PROBLEM TO WORK ON: Reproduce the data below in full. Nothing should differ from the original.

== Segment start ==

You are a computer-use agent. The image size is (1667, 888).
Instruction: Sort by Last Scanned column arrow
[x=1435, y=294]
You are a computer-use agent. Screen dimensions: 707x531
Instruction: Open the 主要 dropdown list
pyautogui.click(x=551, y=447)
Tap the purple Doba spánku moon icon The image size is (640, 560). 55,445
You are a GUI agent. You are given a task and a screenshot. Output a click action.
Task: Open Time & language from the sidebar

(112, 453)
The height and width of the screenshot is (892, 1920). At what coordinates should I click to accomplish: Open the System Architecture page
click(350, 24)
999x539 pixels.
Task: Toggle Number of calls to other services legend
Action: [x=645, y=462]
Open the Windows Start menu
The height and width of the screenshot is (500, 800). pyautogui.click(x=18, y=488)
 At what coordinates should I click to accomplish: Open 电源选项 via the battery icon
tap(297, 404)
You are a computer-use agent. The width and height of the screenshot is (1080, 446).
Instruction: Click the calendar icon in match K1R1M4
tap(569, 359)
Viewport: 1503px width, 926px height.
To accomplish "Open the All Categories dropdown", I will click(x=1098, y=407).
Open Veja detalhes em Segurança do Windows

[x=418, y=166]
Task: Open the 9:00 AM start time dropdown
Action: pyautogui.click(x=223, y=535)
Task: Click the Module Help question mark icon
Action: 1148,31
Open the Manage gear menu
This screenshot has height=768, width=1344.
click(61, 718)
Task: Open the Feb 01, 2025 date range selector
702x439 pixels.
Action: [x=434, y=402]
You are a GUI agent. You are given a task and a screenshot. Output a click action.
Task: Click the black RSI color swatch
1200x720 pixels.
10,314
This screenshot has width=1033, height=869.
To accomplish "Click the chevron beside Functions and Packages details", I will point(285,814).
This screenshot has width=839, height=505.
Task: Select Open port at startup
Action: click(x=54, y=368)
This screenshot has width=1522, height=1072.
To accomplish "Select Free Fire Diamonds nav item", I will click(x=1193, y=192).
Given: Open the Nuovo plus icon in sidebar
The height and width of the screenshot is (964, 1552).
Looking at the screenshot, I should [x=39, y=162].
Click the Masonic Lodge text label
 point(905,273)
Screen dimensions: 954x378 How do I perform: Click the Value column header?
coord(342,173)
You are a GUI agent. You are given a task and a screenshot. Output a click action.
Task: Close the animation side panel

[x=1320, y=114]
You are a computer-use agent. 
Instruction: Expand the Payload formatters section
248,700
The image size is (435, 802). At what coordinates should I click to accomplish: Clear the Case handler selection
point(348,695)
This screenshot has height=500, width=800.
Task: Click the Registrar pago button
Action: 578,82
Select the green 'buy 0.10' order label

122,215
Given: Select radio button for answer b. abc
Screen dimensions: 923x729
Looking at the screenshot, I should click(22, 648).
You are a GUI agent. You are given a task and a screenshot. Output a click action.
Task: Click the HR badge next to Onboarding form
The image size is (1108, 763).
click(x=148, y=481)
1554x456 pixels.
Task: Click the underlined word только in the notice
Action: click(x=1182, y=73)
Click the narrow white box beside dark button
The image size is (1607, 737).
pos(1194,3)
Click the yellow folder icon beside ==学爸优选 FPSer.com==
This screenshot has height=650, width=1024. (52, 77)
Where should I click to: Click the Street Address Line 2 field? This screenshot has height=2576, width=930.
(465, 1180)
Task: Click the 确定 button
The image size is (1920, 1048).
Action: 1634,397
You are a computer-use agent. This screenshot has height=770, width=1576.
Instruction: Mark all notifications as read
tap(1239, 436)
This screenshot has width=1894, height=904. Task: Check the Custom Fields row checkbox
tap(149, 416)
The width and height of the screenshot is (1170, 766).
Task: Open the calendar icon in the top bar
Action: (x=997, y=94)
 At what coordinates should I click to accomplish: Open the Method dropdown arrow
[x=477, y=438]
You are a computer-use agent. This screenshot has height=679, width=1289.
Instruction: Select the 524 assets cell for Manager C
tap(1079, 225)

== Segment end ==

EXERCISE RESPONSE:
You are a computer-use agent. The image size is (1667, 888).
Instruction: Sort by Last Scanned column arrow
[x=1435, y=294]
You are a computer-use agent. Screen dimensions: 707x531
Instruction: Open the 主要 dropdown list
pyautogui.click(x=551, y=447)
Tap the purple Doba spánku moon icon The image size is (640, 560). 55,445
You are a GUI agent. You are given a task and a screenshot. Output a click action.
Task: Open Time & language from the sidebar

(112, 453)
The height and width of the screenshot is (892, 1920). At what coordinates should I click to accomplish: Open the System Architecture page
click(350, 24)
999x539 pixels.
Task: Toggle Number of calls to other services legend
Action: [x=645, y=462]
Open the Windows Start menu
The height and width of the screenshot is (500, 800). pyautogui.click(x=18, y=488)
 At what coordinates should I click to accomplish: Open 电源选项 via the battery icon
tap(297, 404)
You are a computer-use agent. The width and height of the screenshot is (1080, 446).
Instruction: Click the calendar icon in match K1R1M4
tap(569, 359)
Viewport: 1503px width, 926px height.
To accomplish "Open the All Categories dropdown", I will click(x=1098, y=407).
Open Veja detalhes em Segurança do Windows

[x=418, y=166]
Task: Open the 9:00 AM start time dropdown
Action: pyautogui.click(x=223, y=535)
Task: Click the Module Help question mark icon
Action: 1148,31
Open the Manage gear menu
This screenshot has height=768, width=1344.
click(61, 718)
Task: Open the Feb 01, 2025 date range selector
702x439 pixels.
Action: [x=434, y=402]
You are a GUI agent. You are given a task and a screenshot. Output a click action.
Task: Click the black RSI color swatch
1200x720 pixels.
10,314
This screenshot has width=1033, height=869.
To accomplish "Click the chevron beside Functions and Packages details", I will point(285,814).
This screenshot has width=839, height=505.
Task: Select Open port at startup
Action: click(x=54, y=368)
This screenshot has width=1522, height=1072.
To accomplish "Select Free Fire Diamonds nav item", I will click(x=1193, y=192).
Given: Open the Nuovo plus icon in sidebar
The height and width of the screenshot is (964, 1552).
Looking at the screenshot, I should [x=39, y=162].
Click the Masonic Lodge text label
 point(905,273)
Screen dimensions: 954x378 How do I perform: Click the Value column header?
coord(342,173)
You are a GUI agent. You are given a task and a screenshot. Output a click action.
Task: Close the animation side panel

[x=1320, y=114]
You are a computer-use agent. 
Instruction: Expand the Payload formatters section
248,700
The image size is (435, 802). At what coordinates should I click to accomplish: Clear the Case handler selection
point(348,695)
This screenshot has height=500, width=800.
Task: Click the Registrar pago button
Action: 578,82
Select the green 'buy 0.10' order label

122,215
Given: Select radio button for answer b. abc
Screen dimensions: 923x729
Looking at the screenshot, I should click(22, 648).
You are a GUI agent. You are given a task and a screenshot. Output a click action.
Task: Click the HR badge next to Onboarding form
The image size is (1108, 763).
click(x=148, y=481)
1554x456 pixels.
Task: Click the underlined word только in the notice
Action: click(x=1182, y=73)
Click the narrow white box beside dark button
The image size is (1607, 737).
pos(1194,3)
Click the yellow folder icon beside ==学爸优选 FPSer.com==
This screenshot has height=650, width=1024. (52, 77)
Where should I click to: Click the Street Address Line 2 field? This screenshot has height=2576, width=930.
(465, 1180)
Task: Click the 确定 button
The image size is (1920, 1048).
Action: 1634,397
You are a computer-use agent. This screenshot has height=770, width=1576.
Instruction: Mark all notifications as read
tap(1239, 436)
This screenshot has width=1894, height=904. Task: Check the Custom Fields row checkbox
tap(149, 416)
The width and height of the screenshot is (1170, 766).
Task: Open the calendar icon in the top bar
Action: (x=997, y=94)
 At what coordinates should I click to accomplish: Open the Method dropdown arrow
[x=477, y=438]
You are a computer-use agent. This screenshot has height=679, width=1289.
Instruction: Select the 524 assets cell for Manager C
tap(1079, 225)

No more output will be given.